Quest for Growth Tops Agenda at NYU-Schack REIT Conference
By Paul Rosta, Senior Editor
Where is the growth in an age of uncertainty? Some of the industry’s most influential leaders wrestled with that timely question Thursday at the annual REIT conference organized by New York University’s Schack Institute of Real Estate.
Several members of the opening panel agreed that, for the most part, REITs should stick to their knitting. “Our mainstay is high-quality retail real estate,” said Robert Taubman, chairman & CEO of Taubman Centers Inc. “We don’t know anything about the apartment business, and we don’t know anything about the office business.” But he also stressed that the answer is not necessarily cut and dried: “I do think you can morph into areas slowly, a step at a time,” he added.
Michael Kirby, chairman of Green Street Advisors Inc., looked askance at the REIT model in Europe, where most public real estate companies tend to be multi-sector. “A lot of leverage plus development activity is pretty dangerous — plus they’re unfocused,” he said. Ventas Inc. chairman & CEO Debra Cafaro also noted the contrast in the U.S. and European styles of REITs; the nuance, she added, is that “Most of the sectors do touch at the margin.” For example, she noted, senior living, a growing niche in which Ventas is a market leader, has a considerable overlap with the multi-family business.
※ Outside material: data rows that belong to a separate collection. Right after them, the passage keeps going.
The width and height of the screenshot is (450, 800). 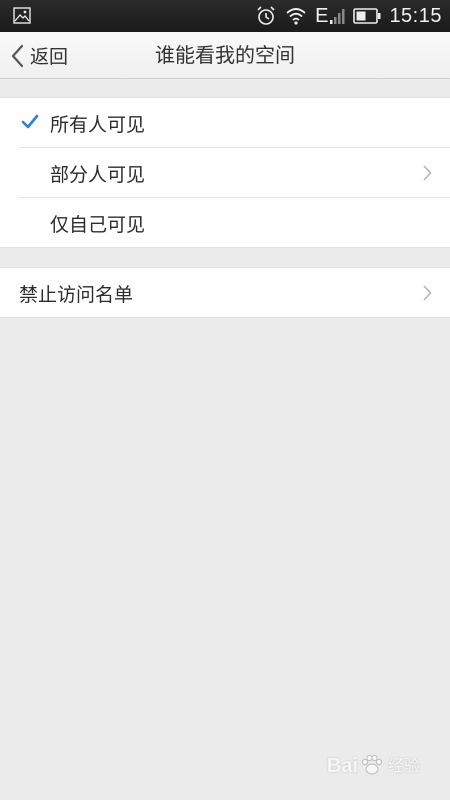 I want to click on option-label: 仅自己可见, so click(x=98, y=224).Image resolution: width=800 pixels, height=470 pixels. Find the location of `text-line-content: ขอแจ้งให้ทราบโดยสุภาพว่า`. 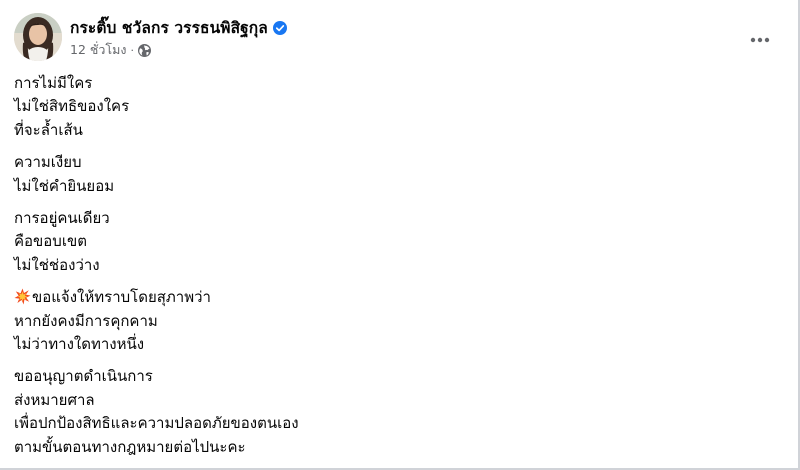

text-line-content: ขอแจ้งให้ทราบโดยสุภาพว่า is located at coordinates (122, 298).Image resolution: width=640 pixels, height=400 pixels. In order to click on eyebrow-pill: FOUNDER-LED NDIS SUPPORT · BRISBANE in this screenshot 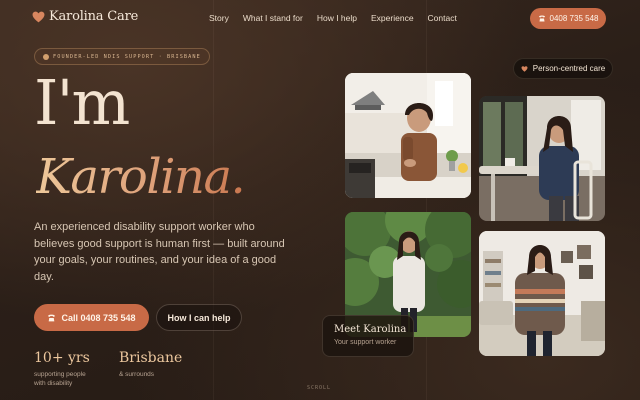, I will do `click(122, 56)`.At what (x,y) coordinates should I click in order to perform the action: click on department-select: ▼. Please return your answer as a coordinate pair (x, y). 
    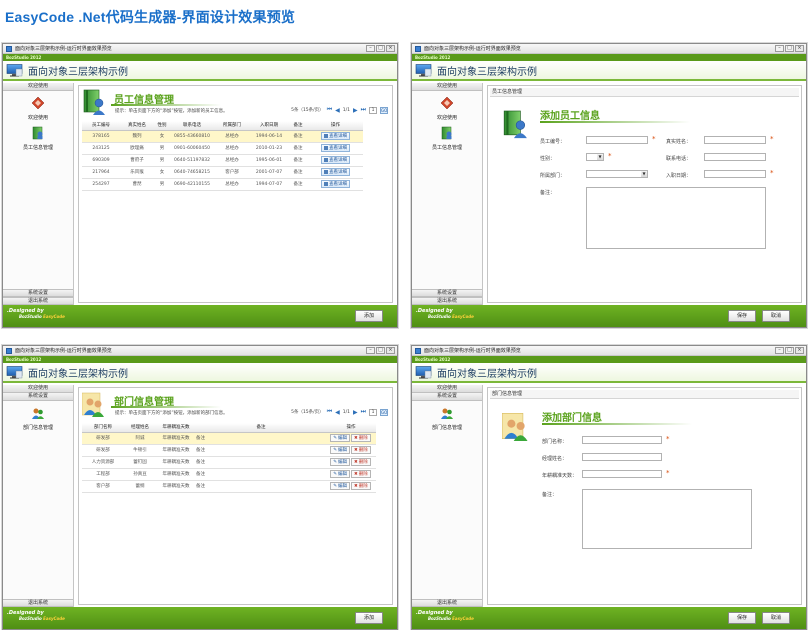
    Looking at the image, I should click on (617, 174).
Whether REITs should look outside the U.S. was a question that speakers brought up repeatedly during the day-long conference. Taubman cited his firm’s success in China, where his company applies U.S.-style retail programming and counts on its local partners to navigate the bureaucracy. Throughout the day, executives cited Simon Property Group Inc.’s $2 billion deal last month for a 29 percent stake in Klepierre, a Paris-based retail real estate company. To be sure, Europe will offer plenty of other opportunities, including distressed assets, noted Michael Kirby, chairman of Green Street Advisors Inc. Nevertheless, he recommended that most REITs stick to what they know. “I hope must U.S. REITS stay out (of Europe) and leave it to Blackstone to fix, because I don’t think it’s their core competency.”
A few hours later, the chief architect of Blackstone L.P.’s real estate strategy himself weighed in during a lunchtime roundtable. The powerful hedge fund has already invested $2.3 billion in real estate assets this year, estimated Jonathan Gray, the firm’s global head of real estate. Markets that offer “a high amount of distress and limited building are interesting places to play,” he noted. Europe does indeed offer a number of places that fit the bill. Although the European Central Bank has staved off a panic for the time being through massive infusions of capital into the financial system, Gray expects distressed properties to hit the market at a picked-up pace. One caveat: low growth will characterize Europe for some time to come, Gray said, and “it’s important that your pricing reflect that.”
Blackstone’s trademark is finding potential upside in distressed or underperforming properties, and Gray hinted that more of the same is ahead. In the past year, Blackstone had closed blockbuster deals like the $9 billion acquisition of Centro Properties Group’s U.S. retail assets, and the $1.1 billion pickup of suburban office assets from Duke Realty Corp. “I’m not saying that investing in suburban office holdings is the same as investing in West L.A. or New York City,” Gray explained. But “at the right price, I think you can make a good investment.”